La ristorazione scolastica alla prova di un’utenza dalle molteplici richieste

La ristorazione scolastica è esposta oggigiorno ad una varietà di opzioni religiose, etiche e culturali che possono anche sconfinare in mode e derive ortoressiche,    in particolare quando le famiglie affermano i rispettivi stili di vita. Come rispondere alle diverse richieste? Quali problemi si pongono sotto il profilo nutrizionale? E rispetto alla gestione della produzione dei pasti? Partiamo da quest’ultima.

Se i menù si moltiplicano, aumentano e si differenziano i processi produttivi e questo favorisce sempre più il tramonto delle cucine collocate nei plessi scolastici, al servizio degli alunni che li frequentano. Ma, al di là dell’incremento della tipologia di pietanze da produrre, la presenza di cucine interne alle scuole sta declinando in ogni dove, rimpiazzate da centri di cottura di medio-grandi dimensioni. Le esigenze di razionalizzazione, ai fini di una maggior economicità delle produzioni, spingono sempre più “fuori mercato”  le piccole realtà, con la loro tradizione di buona e amichevole cucina. Il “piccolo è bello” non sta incontrando grandi fortune, persino in campo scolastico.

La questione diventa più complicata, anche sotto il profilo culturale e educativo, se consideriamo gli aspetti nutrizionali.

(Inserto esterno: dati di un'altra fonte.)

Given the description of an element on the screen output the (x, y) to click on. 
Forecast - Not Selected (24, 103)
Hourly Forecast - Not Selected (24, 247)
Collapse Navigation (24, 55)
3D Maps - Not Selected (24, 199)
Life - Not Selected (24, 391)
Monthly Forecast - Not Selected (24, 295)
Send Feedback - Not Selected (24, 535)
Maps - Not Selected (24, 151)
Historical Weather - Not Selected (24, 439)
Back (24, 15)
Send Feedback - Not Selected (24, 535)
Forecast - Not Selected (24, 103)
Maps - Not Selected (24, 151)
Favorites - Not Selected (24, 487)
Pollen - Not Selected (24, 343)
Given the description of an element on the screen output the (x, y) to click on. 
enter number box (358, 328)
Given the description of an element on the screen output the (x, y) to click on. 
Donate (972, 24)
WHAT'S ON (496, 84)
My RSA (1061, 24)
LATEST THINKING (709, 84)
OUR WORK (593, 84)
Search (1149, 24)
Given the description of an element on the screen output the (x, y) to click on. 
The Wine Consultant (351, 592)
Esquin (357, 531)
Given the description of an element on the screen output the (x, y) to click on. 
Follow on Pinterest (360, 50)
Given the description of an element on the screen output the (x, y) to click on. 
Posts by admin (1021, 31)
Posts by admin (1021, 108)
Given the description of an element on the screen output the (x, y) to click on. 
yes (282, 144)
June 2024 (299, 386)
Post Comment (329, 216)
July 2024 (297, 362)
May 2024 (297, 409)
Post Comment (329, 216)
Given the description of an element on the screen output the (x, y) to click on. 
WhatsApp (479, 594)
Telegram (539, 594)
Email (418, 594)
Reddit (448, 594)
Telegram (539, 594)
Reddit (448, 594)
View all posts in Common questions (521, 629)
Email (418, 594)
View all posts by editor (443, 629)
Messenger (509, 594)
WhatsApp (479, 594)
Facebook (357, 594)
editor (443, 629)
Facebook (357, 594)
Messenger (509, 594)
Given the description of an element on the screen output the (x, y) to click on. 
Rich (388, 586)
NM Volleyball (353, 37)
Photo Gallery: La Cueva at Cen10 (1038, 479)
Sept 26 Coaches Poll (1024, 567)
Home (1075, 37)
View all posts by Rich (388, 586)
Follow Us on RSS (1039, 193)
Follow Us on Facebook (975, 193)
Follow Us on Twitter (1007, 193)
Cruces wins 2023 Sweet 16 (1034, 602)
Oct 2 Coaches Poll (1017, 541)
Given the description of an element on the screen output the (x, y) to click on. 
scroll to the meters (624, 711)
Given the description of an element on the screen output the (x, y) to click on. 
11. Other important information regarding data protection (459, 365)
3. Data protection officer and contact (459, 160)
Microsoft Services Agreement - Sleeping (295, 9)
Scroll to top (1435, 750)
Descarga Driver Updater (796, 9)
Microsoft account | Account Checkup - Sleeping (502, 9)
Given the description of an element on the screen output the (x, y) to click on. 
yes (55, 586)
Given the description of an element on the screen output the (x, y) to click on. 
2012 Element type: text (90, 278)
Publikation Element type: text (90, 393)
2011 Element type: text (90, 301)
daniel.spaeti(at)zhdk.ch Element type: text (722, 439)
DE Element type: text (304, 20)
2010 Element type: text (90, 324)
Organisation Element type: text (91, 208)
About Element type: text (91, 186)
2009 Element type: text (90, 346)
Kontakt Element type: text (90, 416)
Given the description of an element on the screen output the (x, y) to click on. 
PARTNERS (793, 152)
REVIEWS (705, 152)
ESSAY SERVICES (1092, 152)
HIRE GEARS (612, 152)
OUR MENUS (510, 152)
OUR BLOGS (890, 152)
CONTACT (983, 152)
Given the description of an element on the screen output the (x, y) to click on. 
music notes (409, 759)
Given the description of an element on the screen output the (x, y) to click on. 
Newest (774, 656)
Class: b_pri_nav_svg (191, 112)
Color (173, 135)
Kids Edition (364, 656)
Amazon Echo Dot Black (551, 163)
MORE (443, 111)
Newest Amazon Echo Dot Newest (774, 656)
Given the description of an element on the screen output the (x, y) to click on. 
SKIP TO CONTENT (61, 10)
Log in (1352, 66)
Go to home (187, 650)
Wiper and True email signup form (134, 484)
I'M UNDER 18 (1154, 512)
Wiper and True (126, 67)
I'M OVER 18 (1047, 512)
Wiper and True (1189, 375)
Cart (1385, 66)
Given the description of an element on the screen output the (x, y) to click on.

Perché, a fronte delle più disparate richieste, non si può che ribadire la superiorità del “modello” meditarraneo nella  prevenzione delle malattie cronico-degenerative e per la buona crescita soprattutto in età evolutiva. Esiste una sterminata ed aggiornata letteratura scientifica sull’argomento che evidenzia il valore della scelta “mediterranea” e i rischi che si corrono se si escludono determinati gruppi e varietà di alimenti essenziali per una sana alimentazione. Pertanto, la dietetica della ristorazione a scuola non può che adottare e promuovere il “modello” mediterraneo. Un modello rispetto al quale le possibili varianti nella scelta degli alimenti debbono venir valutate e validate nel rispetto delle linee di indirizzo adottate a livello nazionale. Linee della ristorazione scolastica che sono in via di aggiornamento presso il Ministero della Salute e che non potranno che ribadire, per lo stato dell’arte a livello internazionale, l’orientamento del “modello” mediterraneo.

Quella scolastica non è una ristorazione commerciale che corre dietro ai desiderata della clientela. Non siamo ancora giunti a questo punto. Anche se a qualcuno non dispiace l’idea di una famiglia che abbia il diritto, in considerazione del suo primato nell’educazione del figlio, di richiedere ed ottenere dalla scuola un cibo in linea con le proprie convinzioni. Questa è la direzione assunta, per molti versi, dalla vicenda del “panino domestico” con i suoi strascichi legali, che può accreditare in prospettiva una scuola del “fai da te”, in contrasto con l’idea di scuola inclusiva, partecipata, capace di assicurare l’eguaglianza delle opportunità educative.

Resta sempre in primo piano, con tutte le problematiche e le difficoltà del caso, la missione affidata alla scuola di promuovere una corretta educazione alimentare nei confronti degli alunni e delle loro famiglie, anche sul piano delle conoscenze e dell’assunzione di un atteggiamento critico nei confronti delle fonti di informazione. Ad esempio, la scelta vegana, che costituisce uno dei motivi di maggior attrito nella interlocuzione coi genitori, non è motivata sul piano salutistico ed ambientale, come sostenuto da inaffidabili siti Web e stampa “di parte”, ma è unicamente dettata da opzioni etiche indirizzate al rispetto della sofferenza animale. Allo stato attuale, queste sono le conclusioni della ricerca scientifica che non valuta la rispettabilità della scelta filosofica, bensì l’inadeguatezza delle sue prescrizioni per la salute infantile.

E’ importante, dunque, riportare nella “comunità scolastica” il confronto su un piano in cui le differenze in fatto di opinioni e di stili di vita possano incontrarsi e trovare mediazioni accettabili, comunque rispettose di quanto ci viene consegnato dalla ricerca scientifica. Una ricerca certamente in evoluzione, che deve essere di casa in una scuola che si considera res publica, luogo e occasione di decondizionamento sociale, di democrazia ed acquisizione di diritti di cittadinanza, di promozione della crescita culturale per l’intera collettività.

Giovanni Faedi, esperto di sistemi formativi e servizi educativi, componente la Commissione Istruzione dell’Associazione Nazionale Comuni Italiani, già dirigente dei Settori Istruzione ed Educazione dei Comuni di Cesena e Ancona.